Nos últimos 40 anos o que se vê é o crescimento avassalador de ídolos comerciais que tentam se passar por grandes artistas usando todo tipo de desculpa: o "gosto popular", o "mau gosto", a "vaia" como suposto atestado invertido de genialidade e tudo o mais.
A MPB autêntica, perdida em auto-reverências, em excessivas homenagens, como se fosse se despedir do público, não consegue reagir à avassaladora supremacia de ídolos brega-popularescos, tocados até mesmo em festas universitárias, aniversários em condomínios e até nos jukeboxes de bares e casas noturnas.
O "sertanejo universitário" é o que mais despeja duplas e cantores, em quantidades industriais. Mas o "funk carioca" não fica longe de seu apetite capitalista, e, juntos, os dois tentam liquidar e destruir a cultura brasileira através de seu comercialismo voraz que devora espaços como quem abocanha reservas de mercado.
Sob a desculpa de conquistarem seus espaços, o brega-popularesco invade os espaços dos outros e ainda posa de vítima, achando que nós é que deveríamos compreender o "outro". Eles não querem entender o "outro" que está no nosso lado, já que o "mau gosto" não pode ir por aí entrando em qualquer espaço sem pedir licença.
E não adianta a intelectualidade "bacana" fazer beicinho, dizer que o brega-popularesco é uma "rebelião popular", que temos que "romper os limites do preconceito" e patati-patatá. Isso porque essa "cultura do mau gosto" é que trata as classes populares de uma forma preconceituosa, dentro de uma caricatura de apelo marqueteiro e consumista muito mais cruel e socialmente depreciativa.
O que se nota é o comercialismo voraz que cria uma erosão no patrimônio cultural popular, que promove ídolos "populares", que fazem sucesso comercial imediato mas posam de "vítimas", usando a falsa modéstia para disfarçar o estrelismo. E isso não se dá só no "funk", no "sertanejo" mais recente, mas também nos "pagodeiros" e "sertanejos" que apareceram nos anos 90.

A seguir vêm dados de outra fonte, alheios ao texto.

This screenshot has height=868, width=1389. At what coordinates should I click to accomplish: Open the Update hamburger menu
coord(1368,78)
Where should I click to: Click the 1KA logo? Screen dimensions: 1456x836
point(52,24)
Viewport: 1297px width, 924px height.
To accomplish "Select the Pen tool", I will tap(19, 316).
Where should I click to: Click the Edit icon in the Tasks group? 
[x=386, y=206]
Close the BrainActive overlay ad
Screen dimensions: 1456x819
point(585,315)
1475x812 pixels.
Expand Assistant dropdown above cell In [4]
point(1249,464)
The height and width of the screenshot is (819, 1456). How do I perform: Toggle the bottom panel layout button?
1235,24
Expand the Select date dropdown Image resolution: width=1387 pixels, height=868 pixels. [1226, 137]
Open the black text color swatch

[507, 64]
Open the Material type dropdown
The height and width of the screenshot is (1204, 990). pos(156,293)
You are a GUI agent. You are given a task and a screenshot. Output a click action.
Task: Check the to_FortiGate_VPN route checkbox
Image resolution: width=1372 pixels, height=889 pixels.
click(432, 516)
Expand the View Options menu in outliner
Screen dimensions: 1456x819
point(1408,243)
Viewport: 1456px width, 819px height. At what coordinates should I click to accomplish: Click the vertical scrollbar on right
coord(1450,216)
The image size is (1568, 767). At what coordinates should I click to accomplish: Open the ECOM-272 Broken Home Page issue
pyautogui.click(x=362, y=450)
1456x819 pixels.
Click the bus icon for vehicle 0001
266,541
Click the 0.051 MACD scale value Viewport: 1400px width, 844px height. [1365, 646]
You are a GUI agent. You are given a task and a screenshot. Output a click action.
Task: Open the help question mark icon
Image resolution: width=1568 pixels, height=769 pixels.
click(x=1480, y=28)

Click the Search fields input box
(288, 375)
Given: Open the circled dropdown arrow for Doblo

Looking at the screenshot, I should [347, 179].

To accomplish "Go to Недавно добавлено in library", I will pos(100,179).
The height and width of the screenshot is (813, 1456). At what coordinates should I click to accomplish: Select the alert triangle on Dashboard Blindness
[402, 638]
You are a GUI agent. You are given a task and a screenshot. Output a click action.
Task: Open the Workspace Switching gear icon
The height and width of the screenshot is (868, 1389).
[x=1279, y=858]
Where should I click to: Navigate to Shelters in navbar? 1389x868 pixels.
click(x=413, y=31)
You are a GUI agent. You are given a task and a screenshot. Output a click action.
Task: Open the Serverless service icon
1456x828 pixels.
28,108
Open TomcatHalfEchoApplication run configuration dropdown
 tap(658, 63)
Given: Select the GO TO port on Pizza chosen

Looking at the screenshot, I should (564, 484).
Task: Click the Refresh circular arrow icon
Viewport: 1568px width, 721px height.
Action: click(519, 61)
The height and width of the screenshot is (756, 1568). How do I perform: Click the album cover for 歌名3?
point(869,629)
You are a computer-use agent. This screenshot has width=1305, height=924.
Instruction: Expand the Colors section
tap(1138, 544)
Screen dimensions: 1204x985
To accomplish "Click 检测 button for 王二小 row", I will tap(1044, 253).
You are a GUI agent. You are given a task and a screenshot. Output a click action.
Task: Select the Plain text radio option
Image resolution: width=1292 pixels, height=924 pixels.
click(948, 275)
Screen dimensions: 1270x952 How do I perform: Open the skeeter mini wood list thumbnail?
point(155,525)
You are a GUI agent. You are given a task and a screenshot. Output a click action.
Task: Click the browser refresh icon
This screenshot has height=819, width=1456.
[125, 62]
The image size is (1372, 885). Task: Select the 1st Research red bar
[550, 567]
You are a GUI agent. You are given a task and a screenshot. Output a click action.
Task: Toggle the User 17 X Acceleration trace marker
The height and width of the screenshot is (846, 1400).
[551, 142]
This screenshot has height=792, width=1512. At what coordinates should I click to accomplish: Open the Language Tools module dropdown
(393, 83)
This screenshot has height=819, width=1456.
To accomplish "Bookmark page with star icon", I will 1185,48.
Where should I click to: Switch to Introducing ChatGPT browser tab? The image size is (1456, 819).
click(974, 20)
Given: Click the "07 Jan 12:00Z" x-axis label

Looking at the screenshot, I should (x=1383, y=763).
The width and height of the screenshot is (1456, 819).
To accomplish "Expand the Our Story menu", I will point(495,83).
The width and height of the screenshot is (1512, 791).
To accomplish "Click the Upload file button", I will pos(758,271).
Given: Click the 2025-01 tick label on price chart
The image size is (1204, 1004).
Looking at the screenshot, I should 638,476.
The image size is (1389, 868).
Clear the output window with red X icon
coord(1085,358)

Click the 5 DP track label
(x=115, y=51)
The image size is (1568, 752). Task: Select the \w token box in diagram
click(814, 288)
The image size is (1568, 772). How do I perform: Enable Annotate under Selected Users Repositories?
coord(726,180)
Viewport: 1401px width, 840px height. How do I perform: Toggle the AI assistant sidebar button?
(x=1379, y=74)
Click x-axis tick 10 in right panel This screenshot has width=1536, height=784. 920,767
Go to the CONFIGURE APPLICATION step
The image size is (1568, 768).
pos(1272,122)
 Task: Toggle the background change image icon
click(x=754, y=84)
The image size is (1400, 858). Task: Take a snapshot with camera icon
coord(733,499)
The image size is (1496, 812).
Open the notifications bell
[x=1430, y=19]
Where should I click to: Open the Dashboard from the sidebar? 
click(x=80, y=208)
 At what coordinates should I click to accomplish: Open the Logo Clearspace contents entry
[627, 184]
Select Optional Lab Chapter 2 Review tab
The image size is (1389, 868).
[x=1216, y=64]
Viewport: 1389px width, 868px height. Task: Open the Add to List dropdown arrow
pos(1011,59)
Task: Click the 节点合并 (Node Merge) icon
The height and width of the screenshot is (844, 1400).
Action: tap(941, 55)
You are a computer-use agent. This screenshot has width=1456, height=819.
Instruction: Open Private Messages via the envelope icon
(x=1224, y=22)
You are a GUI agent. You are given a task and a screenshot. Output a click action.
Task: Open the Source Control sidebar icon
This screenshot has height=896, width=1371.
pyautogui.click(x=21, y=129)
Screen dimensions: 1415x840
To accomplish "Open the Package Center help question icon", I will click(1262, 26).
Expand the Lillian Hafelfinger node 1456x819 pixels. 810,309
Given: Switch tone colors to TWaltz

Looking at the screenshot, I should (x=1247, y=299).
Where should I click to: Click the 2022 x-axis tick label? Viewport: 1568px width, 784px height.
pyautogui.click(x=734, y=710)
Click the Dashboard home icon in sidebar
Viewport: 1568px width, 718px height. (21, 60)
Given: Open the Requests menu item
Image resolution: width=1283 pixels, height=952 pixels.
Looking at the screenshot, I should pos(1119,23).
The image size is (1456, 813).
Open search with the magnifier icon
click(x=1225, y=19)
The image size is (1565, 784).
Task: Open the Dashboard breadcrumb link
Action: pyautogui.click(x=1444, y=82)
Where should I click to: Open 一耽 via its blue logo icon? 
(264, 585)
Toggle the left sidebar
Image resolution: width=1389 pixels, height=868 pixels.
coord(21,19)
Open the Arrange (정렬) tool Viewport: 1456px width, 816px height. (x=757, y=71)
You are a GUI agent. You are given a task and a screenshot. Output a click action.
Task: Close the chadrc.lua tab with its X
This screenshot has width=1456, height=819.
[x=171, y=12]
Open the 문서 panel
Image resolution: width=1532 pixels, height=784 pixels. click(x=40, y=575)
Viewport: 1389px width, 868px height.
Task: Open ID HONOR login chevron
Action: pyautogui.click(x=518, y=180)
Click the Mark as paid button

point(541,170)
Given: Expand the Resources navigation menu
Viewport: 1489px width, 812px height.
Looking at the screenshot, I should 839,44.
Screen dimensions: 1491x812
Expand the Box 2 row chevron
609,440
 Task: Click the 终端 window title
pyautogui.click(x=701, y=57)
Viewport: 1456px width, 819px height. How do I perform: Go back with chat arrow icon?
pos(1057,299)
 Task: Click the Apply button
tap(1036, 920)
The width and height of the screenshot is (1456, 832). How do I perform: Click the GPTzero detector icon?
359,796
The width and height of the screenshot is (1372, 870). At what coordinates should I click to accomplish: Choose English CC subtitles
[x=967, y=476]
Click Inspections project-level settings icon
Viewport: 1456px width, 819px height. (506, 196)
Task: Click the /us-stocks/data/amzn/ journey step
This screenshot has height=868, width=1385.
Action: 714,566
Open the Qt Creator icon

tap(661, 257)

Hoje os veteranos do brega-popularesco tentam parecer "emepebistas", copiando os vícios que a fase pasteurizada da MPB lançou nos anos 80. E o mercado tentando vender esses "grandes artistas" como se fossem uma opção para a mesmice da MPB. Mas isso seria trocar um seis ruim por uma meia-dúzia ainda pior.
A música brasileira corre o risco de afundar, ao lado do jornalismo que se perde no sensacionalismo ou no reacionarismo, ou nas "musas populares" que não sabem fazer outra coisa senão mostrar seus corpos exagerados e de forma exagerada.
E tudo isso porque a cultura popular foi privatizada. Temos empresários do entretenimento que decidem o que o povo pobre e a juventude em geral terão que curtir e gostar, e ficamos pasmos ao ver que há intelectuais "muito prestigiados" que fazem vista grossa a essa realidade cruel e falam na "vontade popular" como se fosse alguma escolha libertária.
Não há opção. Ou são os neo-pós-meta-tropicalistas que vêm com seu ecletismo que, de tão eclético, está disperso na mesmice indefinida, ou são os cantores, duplas e grupos brega-popularescos cada vez mais rasteiros, invadindo espaços da MPB como o Estado Islâmico ocupando redutos no Ocidente.
E isso porque eles têm empresários que muitas vezes se escondem no semi-anonimato ou, quando isso não é possível, em trajes mais "informais" como se eles nem empresários fossem. Eles viraram os donos do "gosto popular", e poucos percebem isso. É bom que se denuncie isso, porque o povo pobre, que tinha sua própria cultura, sobretudo musical, hoje é tratado como se fosse gado.